TASK BRIEF: Take the line that contains "The height and width of the screenshot is (973, 1596)." as the first line and the final line of the records as the last; return exactly those lines and the lines between.

PROVIDED INFORMATION:
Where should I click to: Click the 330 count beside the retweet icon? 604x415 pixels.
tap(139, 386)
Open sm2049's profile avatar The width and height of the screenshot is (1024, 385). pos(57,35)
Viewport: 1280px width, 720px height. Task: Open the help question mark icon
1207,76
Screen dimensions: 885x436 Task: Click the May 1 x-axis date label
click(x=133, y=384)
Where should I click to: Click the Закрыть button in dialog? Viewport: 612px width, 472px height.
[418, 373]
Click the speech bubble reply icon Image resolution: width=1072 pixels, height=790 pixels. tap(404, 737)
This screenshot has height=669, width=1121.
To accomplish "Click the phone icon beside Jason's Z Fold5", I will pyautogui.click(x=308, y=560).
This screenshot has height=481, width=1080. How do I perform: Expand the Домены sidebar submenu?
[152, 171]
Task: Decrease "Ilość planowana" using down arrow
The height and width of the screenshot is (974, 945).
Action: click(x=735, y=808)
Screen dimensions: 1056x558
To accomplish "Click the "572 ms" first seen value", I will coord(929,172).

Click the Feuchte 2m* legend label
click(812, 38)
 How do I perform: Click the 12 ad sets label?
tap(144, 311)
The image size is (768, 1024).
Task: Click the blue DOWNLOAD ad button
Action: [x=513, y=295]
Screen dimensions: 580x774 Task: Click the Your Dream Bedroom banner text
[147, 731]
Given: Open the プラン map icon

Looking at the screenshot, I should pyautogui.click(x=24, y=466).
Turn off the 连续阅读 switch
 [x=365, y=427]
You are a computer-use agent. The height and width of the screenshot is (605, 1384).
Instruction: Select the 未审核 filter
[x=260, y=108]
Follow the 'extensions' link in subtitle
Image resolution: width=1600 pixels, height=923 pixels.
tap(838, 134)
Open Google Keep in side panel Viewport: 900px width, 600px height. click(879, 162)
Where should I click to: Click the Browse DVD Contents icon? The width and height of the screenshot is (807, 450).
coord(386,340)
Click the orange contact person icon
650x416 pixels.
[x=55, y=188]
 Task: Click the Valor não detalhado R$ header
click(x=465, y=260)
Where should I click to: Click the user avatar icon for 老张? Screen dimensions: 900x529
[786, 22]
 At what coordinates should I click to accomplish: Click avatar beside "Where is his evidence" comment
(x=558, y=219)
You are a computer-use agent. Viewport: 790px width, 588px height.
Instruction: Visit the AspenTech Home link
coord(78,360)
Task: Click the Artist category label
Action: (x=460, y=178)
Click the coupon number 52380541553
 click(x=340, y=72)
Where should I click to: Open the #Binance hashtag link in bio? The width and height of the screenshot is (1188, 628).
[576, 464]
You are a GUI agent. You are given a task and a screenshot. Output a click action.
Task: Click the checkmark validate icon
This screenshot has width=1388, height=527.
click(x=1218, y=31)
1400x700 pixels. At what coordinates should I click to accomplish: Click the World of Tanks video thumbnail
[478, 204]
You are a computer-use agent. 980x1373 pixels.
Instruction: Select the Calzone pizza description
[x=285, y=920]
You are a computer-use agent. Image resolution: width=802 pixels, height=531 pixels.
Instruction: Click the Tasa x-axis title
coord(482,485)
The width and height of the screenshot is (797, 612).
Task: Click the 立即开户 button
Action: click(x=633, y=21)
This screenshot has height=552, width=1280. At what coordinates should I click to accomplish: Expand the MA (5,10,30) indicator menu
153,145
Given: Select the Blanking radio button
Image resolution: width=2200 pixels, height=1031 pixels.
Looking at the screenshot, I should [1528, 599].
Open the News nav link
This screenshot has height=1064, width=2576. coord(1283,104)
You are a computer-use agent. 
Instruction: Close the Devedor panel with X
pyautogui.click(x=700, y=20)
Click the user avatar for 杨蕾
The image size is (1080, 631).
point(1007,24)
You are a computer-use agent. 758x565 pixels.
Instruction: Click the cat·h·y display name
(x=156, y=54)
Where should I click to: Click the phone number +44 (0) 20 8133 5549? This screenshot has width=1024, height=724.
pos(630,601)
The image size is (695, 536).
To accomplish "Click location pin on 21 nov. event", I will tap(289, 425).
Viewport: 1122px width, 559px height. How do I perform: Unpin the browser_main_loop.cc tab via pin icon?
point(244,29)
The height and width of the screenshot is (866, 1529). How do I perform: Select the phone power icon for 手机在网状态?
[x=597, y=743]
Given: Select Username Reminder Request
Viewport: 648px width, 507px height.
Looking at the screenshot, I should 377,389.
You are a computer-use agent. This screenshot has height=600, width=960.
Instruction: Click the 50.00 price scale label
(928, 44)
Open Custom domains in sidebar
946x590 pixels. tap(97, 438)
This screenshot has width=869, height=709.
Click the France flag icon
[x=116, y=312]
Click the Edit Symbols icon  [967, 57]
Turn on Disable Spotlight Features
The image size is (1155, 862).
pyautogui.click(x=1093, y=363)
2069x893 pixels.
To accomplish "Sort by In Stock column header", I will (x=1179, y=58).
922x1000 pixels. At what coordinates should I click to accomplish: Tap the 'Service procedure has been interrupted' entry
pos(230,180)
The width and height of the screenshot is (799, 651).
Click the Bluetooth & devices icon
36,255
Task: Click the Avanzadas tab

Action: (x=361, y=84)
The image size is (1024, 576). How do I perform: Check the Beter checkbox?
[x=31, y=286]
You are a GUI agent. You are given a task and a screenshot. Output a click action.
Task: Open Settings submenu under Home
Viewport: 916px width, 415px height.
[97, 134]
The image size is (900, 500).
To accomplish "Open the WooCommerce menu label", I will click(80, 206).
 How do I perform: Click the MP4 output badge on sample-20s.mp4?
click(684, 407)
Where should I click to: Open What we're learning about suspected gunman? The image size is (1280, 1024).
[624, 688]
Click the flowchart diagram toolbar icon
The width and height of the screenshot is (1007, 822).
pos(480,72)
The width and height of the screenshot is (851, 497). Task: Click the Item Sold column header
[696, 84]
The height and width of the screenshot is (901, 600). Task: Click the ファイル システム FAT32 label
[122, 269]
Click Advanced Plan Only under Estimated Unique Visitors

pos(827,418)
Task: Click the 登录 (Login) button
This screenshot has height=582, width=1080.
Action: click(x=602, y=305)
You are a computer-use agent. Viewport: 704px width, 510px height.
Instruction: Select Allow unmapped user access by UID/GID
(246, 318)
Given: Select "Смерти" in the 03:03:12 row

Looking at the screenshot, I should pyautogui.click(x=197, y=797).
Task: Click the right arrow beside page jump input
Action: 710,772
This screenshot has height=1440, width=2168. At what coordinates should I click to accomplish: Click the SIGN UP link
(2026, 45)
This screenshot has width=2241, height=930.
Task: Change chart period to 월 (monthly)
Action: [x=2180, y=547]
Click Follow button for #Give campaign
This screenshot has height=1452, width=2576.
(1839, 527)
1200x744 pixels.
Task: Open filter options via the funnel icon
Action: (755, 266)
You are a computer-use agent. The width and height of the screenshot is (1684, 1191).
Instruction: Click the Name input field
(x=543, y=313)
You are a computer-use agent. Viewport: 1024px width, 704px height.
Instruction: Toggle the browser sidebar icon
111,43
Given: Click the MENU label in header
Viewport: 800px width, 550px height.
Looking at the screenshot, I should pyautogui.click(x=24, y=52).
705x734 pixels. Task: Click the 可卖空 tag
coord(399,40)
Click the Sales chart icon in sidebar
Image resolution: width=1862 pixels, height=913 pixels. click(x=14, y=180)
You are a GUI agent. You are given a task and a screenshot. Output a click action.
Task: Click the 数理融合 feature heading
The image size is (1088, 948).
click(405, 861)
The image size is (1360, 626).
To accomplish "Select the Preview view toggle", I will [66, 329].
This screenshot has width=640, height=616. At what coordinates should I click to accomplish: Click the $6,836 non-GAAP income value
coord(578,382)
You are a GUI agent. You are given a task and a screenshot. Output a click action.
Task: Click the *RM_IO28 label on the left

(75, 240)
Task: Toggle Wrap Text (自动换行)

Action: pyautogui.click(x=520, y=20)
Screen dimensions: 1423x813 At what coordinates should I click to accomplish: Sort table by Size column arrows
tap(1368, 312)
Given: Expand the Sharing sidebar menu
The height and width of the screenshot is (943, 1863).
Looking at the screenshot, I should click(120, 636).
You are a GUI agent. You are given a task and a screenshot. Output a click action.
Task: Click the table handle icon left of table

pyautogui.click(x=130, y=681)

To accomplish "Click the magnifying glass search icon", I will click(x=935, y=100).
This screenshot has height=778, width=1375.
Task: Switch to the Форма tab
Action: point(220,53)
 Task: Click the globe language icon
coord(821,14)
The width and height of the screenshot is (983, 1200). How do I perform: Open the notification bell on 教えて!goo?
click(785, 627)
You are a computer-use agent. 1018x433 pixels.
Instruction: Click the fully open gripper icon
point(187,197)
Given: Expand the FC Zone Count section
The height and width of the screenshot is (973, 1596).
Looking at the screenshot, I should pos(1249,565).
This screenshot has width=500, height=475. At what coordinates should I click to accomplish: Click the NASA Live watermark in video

ANSWER TO THIS EXERCISE:
The height and width of the screenshot is (973, 1596).
Looking at the screenshot, I should pos(1249,565).
This screenshot has width=500, height=475. At what coordinates should I click to accomplish: Click the NASA Live watermark in video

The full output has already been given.